Hal itu disampaikan Raja Juli seusai menghadap Presiden Prabowo Subianto di kompleks Istana Kepresidenan, Jakarta, Senin (3/2/2025).
Baca Juga
"Ada pihak swasta yang telah diberi izin untuk memanfaatkan hutan namun tidak dimaksimalkan dan Presiden memerintahkan agar fungsi hutan dimaksimalkan tadi untuk mensejahatkan masyarakat," kata Raja Juli. .
Raja Juli mengatakan, izin pengelolaan hutan 18 perusahaan itu tersebar dari Aceh hingga Papua dengan total luas lahan mencapai 526.144 hektare atau 0,5 juta hektare. Dikatakan, sebelum mencabut izin, Kemenhut telah menjalankan sejumlah prosedur. Beberapa di antaranya berkirim surat untuk menanyakan penggunaan izin yang diberikan hingga memberikan peringatan kepada 18 perusahaan tersebut.
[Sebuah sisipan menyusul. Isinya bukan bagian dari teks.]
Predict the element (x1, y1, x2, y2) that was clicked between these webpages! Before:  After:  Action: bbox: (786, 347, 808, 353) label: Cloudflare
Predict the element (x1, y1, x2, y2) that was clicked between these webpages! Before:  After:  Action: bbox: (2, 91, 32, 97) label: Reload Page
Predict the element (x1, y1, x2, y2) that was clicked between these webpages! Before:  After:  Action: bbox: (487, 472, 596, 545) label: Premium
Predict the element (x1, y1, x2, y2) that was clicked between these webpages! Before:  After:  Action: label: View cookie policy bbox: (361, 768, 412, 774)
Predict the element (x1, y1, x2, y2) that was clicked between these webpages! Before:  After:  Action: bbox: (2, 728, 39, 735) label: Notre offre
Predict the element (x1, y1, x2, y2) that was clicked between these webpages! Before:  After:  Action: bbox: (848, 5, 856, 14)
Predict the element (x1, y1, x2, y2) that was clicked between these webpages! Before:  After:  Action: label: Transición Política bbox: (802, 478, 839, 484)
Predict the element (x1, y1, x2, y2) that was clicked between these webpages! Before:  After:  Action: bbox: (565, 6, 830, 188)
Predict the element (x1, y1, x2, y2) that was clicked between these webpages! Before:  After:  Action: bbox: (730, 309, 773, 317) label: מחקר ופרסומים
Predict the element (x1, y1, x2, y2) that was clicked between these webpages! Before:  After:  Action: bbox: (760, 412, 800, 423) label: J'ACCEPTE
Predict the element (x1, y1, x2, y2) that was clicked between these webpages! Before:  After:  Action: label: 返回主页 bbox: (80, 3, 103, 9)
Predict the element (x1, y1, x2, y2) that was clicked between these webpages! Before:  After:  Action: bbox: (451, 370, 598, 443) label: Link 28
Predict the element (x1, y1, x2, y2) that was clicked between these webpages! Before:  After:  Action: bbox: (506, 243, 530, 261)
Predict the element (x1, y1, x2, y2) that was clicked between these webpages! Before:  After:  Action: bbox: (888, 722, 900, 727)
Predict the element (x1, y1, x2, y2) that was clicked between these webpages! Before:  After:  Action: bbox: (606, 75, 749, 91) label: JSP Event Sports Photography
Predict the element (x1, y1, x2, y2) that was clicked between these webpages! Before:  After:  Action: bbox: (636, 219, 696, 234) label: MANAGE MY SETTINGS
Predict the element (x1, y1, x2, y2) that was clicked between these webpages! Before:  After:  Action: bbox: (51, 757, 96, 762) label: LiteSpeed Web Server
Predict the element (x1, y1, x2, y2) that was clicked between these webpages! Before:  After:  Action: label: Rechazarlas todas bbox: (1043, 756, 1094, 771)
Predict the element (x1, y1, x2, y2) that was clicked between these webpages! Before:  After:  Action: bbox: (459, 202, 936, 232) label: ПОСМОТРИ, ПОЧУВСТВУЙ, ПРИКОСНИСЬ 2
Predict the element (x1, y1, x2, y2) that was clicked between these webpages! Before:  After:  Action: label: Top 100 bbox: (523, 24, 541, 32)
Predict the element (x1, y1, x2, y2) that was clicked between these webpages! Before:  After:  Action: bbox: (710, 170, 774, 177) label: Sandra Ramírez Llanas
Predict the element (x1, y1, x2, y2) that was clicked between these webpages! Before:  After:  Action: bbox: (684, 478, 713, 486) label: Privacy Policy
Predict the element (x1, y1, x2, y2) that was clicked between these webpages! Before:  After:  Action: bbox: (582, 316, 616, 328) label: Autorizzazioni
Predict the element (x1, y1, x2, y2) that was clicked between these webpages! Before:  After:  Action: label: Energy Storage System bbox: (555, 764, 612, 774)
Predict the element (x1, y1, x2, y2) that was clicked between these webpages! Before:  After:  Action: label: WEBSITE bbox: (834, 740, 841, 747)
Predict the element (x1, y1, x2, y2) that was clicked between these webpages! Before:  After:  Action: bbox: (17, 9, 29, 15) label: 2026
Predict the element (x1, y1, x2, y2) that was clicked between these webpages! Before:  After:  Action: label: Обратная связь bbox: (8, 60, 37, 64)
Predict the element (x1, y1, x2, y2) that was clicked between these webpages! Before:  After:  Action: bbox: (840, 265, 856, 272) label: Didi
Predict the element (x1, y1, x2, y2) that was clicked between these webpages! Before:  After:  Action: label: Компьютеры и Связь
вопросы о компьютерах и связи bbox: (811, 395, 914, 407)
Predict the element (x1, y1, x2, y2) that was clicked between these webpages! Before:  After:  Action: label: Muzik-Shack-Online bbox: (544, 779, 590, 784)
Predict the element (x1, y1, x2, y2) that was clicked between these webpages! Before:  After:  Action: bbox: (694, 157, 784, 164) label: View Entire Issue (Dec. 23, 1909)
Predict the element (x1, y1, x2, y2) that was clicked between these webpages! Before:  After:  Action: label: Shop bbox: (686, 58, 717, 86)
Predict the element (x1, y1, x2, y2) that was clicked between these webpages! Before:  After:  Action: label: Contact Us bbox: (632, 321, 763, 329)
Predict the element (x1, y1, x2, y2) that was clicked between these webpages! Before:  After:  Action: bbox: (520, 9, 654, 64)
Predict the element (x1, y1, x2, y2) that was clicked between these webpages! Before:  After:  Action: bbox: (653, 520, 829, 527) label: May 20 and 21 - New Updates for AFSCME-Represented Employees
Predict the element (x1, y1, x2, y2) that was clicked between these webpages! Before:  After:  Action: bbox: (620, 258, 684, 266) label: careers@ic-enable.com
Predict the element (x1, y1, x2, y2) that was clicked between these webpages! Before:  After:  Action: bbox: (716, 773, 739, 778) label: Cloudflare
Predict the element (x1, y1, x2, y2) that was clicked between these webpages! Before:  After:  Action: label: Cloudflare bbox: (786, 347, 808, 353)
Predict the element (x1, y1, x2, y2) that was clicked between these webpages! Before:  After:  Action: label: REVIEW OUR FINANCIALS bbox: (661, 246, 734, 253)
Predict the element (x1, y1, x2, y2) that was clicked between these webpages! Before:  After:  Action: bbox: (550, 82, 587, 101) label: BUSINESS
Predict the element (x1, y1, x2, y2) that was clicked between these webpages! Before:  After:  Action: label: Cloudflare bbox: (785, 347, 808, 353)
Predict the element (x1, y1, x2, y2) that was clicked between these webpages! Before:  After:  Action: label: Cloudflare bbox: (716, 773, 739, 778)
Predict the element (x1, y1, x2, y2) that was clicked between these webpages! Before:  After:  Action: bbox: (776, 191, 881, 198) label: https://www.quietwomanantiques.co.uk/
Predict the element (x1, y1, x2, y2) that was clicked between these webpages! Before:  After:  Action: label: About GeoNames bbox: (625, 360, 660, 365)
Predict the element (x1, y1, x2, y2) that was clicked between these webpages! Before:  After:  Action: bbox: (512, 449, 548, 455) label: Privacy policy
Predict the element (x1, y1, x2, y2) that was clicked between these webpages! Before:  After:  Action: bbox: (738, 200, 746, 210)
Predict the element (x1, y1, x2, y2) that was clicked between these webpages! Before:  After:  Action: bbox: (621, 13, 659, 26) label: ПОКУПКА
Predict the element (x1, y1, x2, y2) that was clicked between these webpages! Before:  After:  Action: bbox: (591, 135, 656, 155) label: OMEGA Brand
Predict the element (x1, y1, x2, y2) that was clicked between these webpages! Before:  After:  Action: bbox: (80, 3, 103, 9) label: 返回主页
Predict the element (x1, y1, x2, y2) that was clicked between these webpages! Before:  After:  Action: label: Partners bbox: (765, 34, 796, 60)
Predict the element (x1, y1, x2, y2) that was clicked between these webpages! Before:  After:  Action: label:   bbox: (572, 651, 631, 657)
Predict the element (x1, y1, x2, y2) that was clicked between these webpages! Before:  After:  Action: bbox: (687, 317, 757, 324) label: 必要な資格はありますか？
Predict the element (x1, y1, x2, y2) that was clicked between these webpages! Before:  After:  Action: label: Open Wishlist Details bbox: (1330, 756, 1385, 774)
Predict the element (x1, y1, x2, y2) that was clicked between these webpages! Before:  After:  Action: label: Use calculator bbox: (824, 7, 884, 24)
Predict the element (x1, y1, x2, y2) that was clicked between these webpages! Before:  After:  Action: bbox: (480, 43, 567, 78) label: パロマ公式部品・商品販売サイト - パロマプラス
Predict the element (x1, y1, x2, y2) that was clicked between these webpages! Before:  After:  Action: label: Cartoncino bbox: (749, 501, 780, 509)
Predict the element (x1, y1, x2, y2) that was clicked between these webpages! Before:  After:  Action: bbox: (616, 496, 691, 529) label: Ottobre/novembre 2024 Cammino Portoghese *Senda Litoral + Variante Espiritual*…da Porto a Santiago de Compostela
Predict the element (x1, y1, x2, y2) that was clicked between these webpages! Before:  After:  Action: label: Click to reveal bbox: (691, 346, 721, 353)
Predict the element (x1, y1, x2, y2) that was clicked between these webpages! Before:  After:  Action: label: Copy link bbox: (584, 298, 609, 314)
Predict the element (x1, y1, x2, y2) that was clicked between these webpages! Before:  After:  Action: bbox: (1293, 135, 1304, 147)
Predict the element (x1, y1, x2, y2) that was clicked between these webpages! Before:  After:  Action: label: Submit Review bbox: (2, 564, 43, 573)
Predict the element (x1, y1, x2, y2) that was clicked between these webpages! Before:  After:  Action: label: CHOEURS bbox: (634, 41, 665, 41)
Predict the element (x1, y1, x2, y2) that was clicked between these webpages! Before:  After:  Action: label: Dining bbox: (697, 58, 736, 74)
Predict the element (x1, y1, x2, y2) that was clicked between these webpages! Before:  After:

"Kami punya kriteria untuk mekanisme memperingatkan, bersurat dicek kembali sampai akhirnya saya akan cabut izinnya setelah mendapatkan izin dari Pak Prabowo," kata Raja Juli.
Baca Juga
Prabowo Perintahkan Kapolri dan Jaksa Agung Tindak Perusahaan Pelanggar Aturan Pertanahan dan Hutan
Pencabutan izin ini akan ditetapkan melalui peraturan menteri yang akan segera terbit. Dengan pencabutan izin ini, pengelolaan ratusan ribu hektare hutan tersebut diambil alih oleh negara.
"Izin diambil alih negara menjadi hutan-hutan negara yang nanti bisa kita terbitkan kembali izinnya apakah dikelola BUMN, Danantara, atau apa pun," katanya.